Più dark di Jeff Buckley, meno dannato di un Cobain, Mark Lanegan – vocalist degli Screaming Trees e dei Queens of the Stone Age nei Duemila – srotola e riavvolge il nastro della sua esistenza in un unico e intimo album che si divora in solitaria mentre ci si scalda l’anima davanti al camino o mentre si è seduti sul sedile del passeggero affianco a un compagno che ha capito tutto senza aver ascoltato nulla di ciò che avresti voluto confessargli. Siete su una strada senza fine e dinanzi a voi il cielo diviene uno schermo infuocato dal sole nascente, il clima è disteso, non c’è migliore accompagnamento per il vostro viaggio di Sunrise con il sax e i cori che lasciano un’eco nel disco The Night dei Morphine. Inebriati dal viaggio, la vostra colonna sonora è Borracho, contrappunto vitalistico della struggente The River Rise, prima della tracklist, che ci introduce al brano con un’intro fatta di fischi e carillon stridenti. Il prosieguo è altra cosa, malinconia da cowboy, rassegnazione nascosta in una manciata di versi.La strada prosegue e porta verso Carnival un breve capolavoro ricamato da linee di archi che a differenza di House a Home – brano country-rock nel canone – incalzano il ritmo e ne mantengono l’intensità sostenendo il crescendo vocale di un’affermazione del sé, di un’attestazione dell’esserci nonostante tutto.

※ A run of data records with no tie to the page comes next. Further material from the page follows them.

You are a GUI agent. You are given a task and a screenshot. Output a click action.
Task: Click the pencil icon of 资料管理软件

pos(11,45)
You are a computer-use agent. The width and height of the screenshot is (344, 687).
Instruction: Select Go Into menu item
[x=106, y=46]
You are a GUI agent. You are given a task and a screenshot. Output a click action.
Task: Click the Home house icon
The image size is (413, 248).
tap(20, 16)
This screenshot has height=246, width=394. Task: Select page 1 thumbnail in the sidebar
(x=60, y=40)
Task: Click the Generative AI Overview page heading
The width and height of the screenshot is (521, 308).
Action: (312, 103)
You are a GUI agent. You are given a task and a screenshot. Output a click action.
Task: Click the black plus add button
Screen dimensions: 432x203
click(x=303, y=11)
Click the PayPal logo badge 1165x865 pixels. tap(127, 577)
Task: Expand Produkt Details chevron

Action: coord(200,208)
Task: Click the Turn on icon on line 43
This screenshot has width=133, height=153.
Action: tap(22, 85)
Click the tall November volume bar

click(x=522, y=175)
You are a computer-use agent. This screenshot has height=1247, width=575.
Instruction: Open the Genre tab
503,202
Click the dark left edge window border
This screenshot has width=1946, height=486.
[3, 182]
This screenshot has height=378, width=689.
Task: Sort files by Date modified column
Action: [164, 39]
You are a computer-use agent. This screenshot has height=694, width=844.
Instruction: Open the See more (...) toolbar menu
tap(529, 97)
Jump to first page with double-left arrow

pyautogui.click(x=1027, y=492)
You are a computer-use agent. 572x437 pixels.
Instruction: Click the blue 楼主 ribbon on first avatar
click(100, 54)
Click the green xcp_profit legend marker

Con Riding the Nightingale si ritorna ai ritmi low diretti dalla voce strusciata di un Lanegan sul baratro delle emozioni; una voce che si consuma, a tratti, per riprendere le fila del brano con vocalizzi spremuti direttamente dalle viscere di un uomo. La voce suadente di Lanegan si insinua nelle crepe dell’anima e ivi si incolla cercando di sanare delle ferite che possono ancora guarire. Tutto suona assolutamente sincero. Anche la voce di carta vetrata di Dead on You per cui il nostro songwriter è celebre. La voce di un uomo che ha raggiunto la fine della strada e che è tornato indietro per godersi il viaggio.